Ação: Ação de depósito

Autor: INSS

Ré: Colégio Santa Sofia Ltda.

Juiz Federal: Ricardo César Mandarino Barretto.

Constitucional e Processual Civil. Ação de depósito da Lei 8.866/94. Inconstitucionalidade . Carência da ação.

É inconstitucional a Lei 8.866/94, cujo escopo único é a submissão do devedor tributário à perda da liberdade, ou seja, coagindo-o ao pagamento da dívida tributária, agredindo assim os princípios constitucionais da moralidade, isonomia e livre iniciativa, além de outras inconstitucionalidades identificadas liminarmente pelo STF, na ADIN 1.055/DF. Indeferimento da inicial. Extinção do processo sem julgamento de mérito.

 

SENTENÇA:

Vistos, etc...

O Instituto Nacional do Seguro Social – INSS, qualificado na inicial de fls. 02, propõe, contra Colégio Santa Sofia Ltda., a presente ação de depósito, objetivando o julgamento da procedência da ação, para o fim de entrega do bem em 24 horas e, caso não entregue, seja decretada a prisão dos mencionados responsáveis legais, nos termos do art. 7º, da Lei n.º 8.866/94.

Alega que a ré descontou, dos salários pagos aos seus empregados, a contribuição previdenciária por eles devida ao INSS, não os repassando ao cofres da Previdência Pública, havendo procedido a inscrição do débito em dívida ativa, conforme certidão que junta.

O EXERCÍCIO -
Transcreva, sem alterações, o trecho da sentença que começa em “Ação: Ação de” e segue até “Carência da ação.”. O material que vem a seguir não tem relação com a sentença.

SEGMENTO DE DADOS -
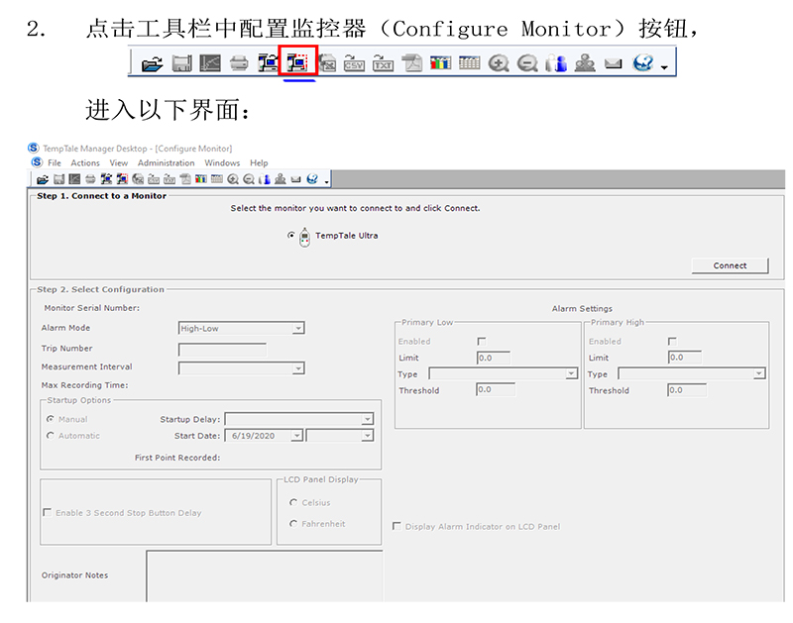
Task: Expand the Alarm Mode dropdown
Action: click(298, 329)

SOLUÇÃO -
Ação: Ação de depósito

Autor: INSS

Ré: Colégio Santa Sofia Ltda.

Juiz Federal: Ricardo César Mandarino Barretto.

Constitucional e Processual Civil. Ação de depósito da Lei 8.866/94. Inconstitucionalidade . Carência da ação.